Space Vatican

Ramblings of a curious coder

Mixing :include and :conditions

We all love :include, it cuts down on the number of queries made to the database (especially when iterating over a collection) and generally makes the hamsters running the servers happier. It’s not all green pastures though and then eager loading code in Rails up to 2.0.x had some shortcomings (not least that some of it was mind bendingly complicated), so Rails 2.1 has a new eager loading scheme which works in a completely different way.

Consider the following snippet:

  Post.find :all, :include => [:author, :comments, :tags]

In Rails 2.0.2, this generates one big query that selects from posts and joins authors, comments and tags. Because of the way the joins work, if a post has 10 comments and 4 tags then that particular post will create 40 rows in the result set (for 16 actual distinct objects) that rails has to filter down. The more has_many associations you have at any single level, the worse it gets (and to top it off the processing of that large result set has an O(n2) element to it).

Build it up, break it down

In Rails 2.1, this is handled completely differently. Instead of building one big query, we can break it down into some easy ones. First a regular Post.find(:all) query is run, which yields a array of posts. Then Rails basically does

  Author.find :all, :conditions => ['id in (?)', posts.collect(&:author_id)]
  Comment.find :all, :conditions => ['post_id in (?)', posts.collect(&:id)]
  Tag.find :all, :conditions => ['post_id in (?)', posts.collect(&:id)]

and hooks up all of those objects to their respective owners. So you execute more queries, but those queries are easy (both for the db and for rails) and the number of queries relates to the number of associations you are getting, not the number of rows. They also play nice with things like Active Record Context. You could eager load 10 top level associations and it would be just 10 simple queries, rather than a complicated join on 10 tables. This approach also makes it a lot easier to handle associations with conditions, polymorphic belongs_to, associations with orders and so on.

Conditional confusion

So a lot of rambling and nothing very relevant to the title! Here it comes. Suppose comments have a moderated attribute, and we wish to defeat the spam bots by only showing moderated comments. With the :include in Rails 2.0.2 you can do something like this

  Post.find :all, :include => [:comments], :conditions => ['moderated = ?', true]
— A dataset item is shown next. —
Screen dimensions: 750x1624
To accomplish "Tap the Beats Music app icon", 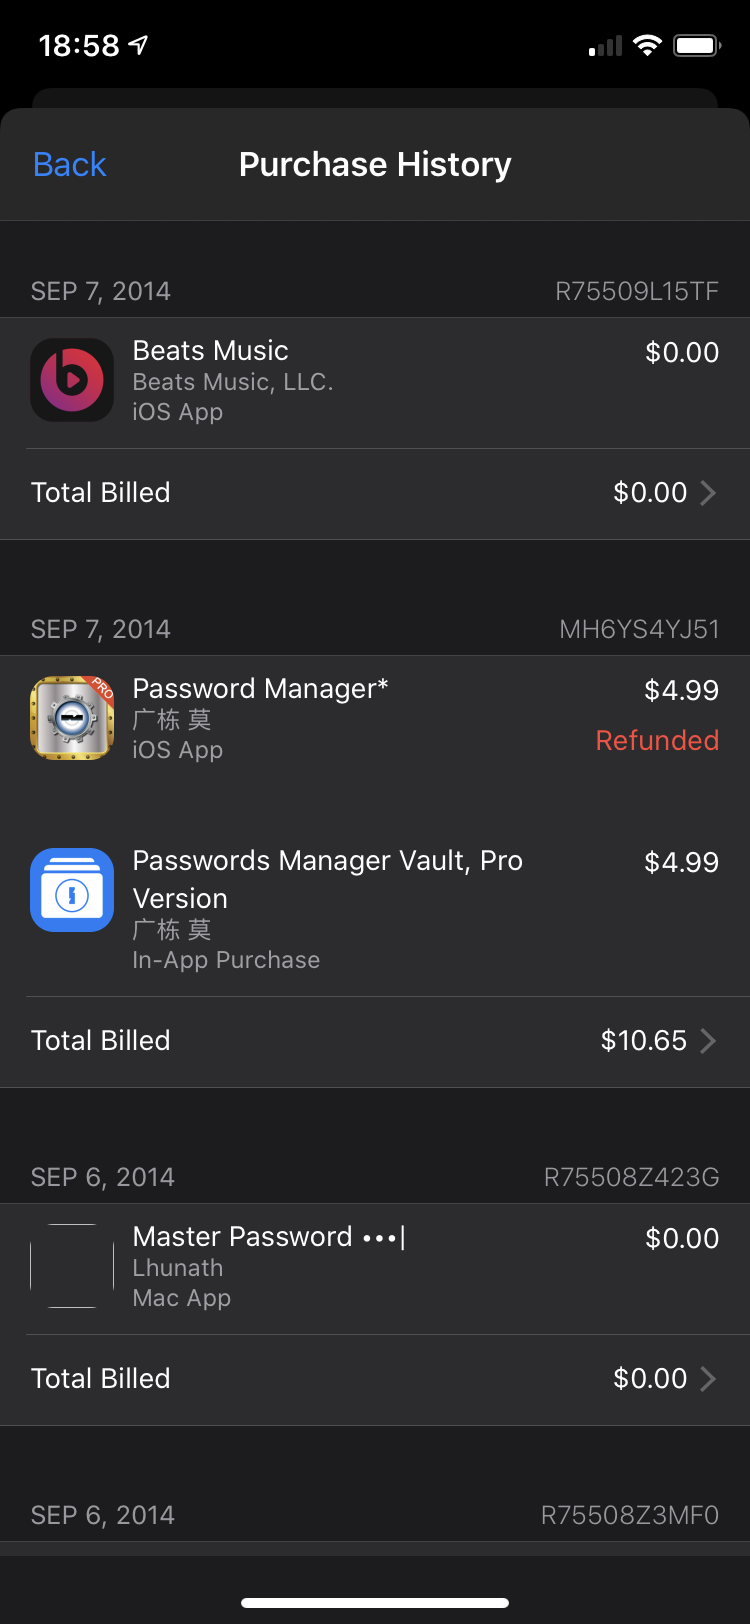I will 72,380.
Easy, get all the posts but only get moderated comments. Except this doesn’t work. Sure it only gives you back moderated comments, but it also only returns posts with at least one moderated comment so that article you just posted isn’t ever going to get read because it has no comments. Oh noes! But why? Recall the giant sql statement, returning many rows. If we have some articles, one with a moderated comment and one with none, our result set (ignoring for a second the conditions) will look something like

id (for posts)body (for posts)id (for comments)body (for comments)moderated
1Welcome to the blogNULLNULLNULL
2This post is controversial1first!true
2This post is controversial2secondtrue
3My new articleNULLNULLNULL

So when our conditions are applied, they’ll knock out the rows for our first and third blog post. See, I wasn’t even making that shit up!

So mixing :conditions and :include has dubious semantics at best. It should be immediately apparent that this cannot work as is with the new :include scheme since there is no single query where both the posts and comments tables are loaded. It would however be possible to massage :conditions into only applying to the query we wanted (in this case the load from comments). For now, we can solve the original problem by adding a moderated_comments association (with a condition) to posts, and :including it. With the new eager loading scheme that will accomplish our original goal.

But I liked the old way!

If you do rely on the old behaviour, fret not: ActiveRecord will fall back to the old implementation if it notices that you are referencing tables other than the ‘main’ table. You’ve got to give ActiveRecord a hand though, by disambiguating your column names. In the example given previously, ActiveRecord wouldn’t pick up on it, and you’d get a nasty error back from your database.

  Post.find :all, :include => [:comments],
                  :conditions => ['comments.moderated = ?', true]

will make it clear to AR that it needs to fallback to the old code.

So there you have it. You now know everything about eager loading in ActiveRecord, both old and new! Use it wisely.